Much more than merely an objective look at African Americans and the arts, Navigators is as alive and vibrant as the music, art, and dance it describes. Jenoure includes profiles and riffs to serve as bridges between the chapters. The profiles offer closer looks at four of the teachers; and the riffs, much like highly creative jazz compositions from which the word is borrowed, are interjected between the chapters, helping to merge fact with fiction.

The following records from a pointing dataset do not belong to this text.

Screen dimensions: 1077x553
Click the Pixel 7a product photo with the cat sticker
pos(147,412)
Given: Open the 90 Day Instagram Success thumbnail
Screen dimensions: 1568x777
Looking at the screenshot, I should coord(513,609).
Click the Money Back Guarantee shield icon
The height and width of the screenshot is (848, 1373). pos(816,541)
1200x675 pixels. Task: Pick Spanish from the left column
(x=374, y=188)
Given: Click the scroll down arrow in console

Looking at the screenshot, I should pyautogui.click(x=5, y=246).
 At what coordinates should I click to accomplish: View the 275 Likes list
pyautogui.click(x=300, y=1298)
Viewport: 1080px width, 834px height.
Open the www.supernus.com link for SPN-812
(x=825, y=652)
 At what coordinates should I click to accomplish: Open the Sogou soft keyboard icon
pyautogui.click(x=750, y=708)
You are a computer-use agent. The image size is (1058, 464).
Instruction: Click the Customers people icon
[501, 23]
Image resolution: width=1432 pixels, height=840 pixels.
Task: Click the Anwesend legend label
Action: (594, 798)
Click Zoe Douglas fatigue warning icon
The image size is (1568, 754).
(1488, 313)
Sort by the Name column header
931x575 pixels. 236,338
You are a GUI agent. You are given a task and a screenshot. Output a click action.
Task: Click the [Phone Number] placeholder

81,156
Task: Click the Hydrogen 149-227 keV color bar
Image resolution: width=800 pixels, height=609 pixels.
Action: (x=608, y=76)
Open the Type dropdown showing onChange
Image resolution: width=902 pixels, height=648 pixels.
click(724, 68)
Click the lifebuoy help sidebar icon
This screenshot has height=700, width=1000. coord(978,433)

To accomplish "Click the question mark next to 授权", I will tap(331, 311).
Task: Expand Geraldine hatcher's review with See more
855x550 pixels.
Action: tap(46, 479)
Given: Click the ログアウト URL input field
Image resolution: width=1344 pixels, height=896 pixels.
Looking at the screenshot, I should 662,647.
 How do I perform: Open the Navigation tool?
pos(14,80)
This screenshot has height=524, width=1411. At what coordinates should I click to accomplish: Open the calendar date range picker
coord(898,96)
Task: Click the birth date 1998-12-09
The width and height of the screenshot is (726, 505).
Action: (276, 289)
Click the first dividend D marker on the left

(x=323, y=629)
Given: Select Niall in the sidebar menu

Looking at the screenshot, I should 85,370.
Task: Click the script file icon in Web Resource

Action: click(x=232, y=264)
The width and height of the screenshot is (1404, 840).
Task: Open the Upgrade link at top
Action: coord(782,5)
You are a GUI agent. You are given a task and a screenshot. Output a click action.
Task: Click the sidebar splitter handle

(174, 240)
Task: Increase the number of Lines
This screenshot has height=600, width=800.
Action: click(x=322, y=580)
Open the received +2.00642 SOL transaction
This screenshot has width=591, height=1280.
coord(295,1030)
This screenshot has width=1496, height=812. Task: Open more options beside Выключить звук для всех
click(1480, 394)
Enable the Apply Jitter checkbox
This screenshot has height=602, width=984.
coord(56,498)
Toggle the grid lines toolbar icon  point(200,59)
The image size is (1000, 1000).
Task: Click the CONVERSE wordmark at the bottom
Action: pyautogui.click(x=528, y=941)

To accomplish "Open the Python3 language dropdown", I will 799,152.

"With clarity and elegance, Navigators explores what it means to teach and learn at contemporary U.S. colleges and universities through the words of African American artists/teachers. There are lessons for all of us here, not only about teaching and learning, but also about artistry, humanity, and determination. By telling their stories in the manner of the creativity she so admires and celebrates, Theresa Jenoure joins the ranks of these inspiring and caring teachers. This is a remarkable book!" -- Sonia Nieto, University of Massachusetts, Amherst
"Theresa Jenoure has not written a traditional academic study in a traditional fashion. She has improvised and created, thought deeply and wisely. Read her carefully. There is much to learn from Navigators." -- from the Foreword by John Bracey, University of Massachusetts, Amherst
"Writing about African American artists and 'aesthetic' educators from an insider's perspective is much needed. Having her twelve informants tell their own stories gives authenticity to issues and experiences, and voice to a population that is too frequently ignored or marginalized in higher education. Jenoure's style of analysis is on the cutting edge. Interesting, imaginative, and informative!" -- Geneva Gay, University of Washington, Seattle]
Theresa Jenoure is the Director of Augusta Savage Gallery and the Coordinating Director of Multicultural Programs at the Fine Arts Center at the University of Massachusetts, Amherst. She also teaches at the university and at the Graduate School of Arts and Science, Creative Arts in Learning Program at Lesley College.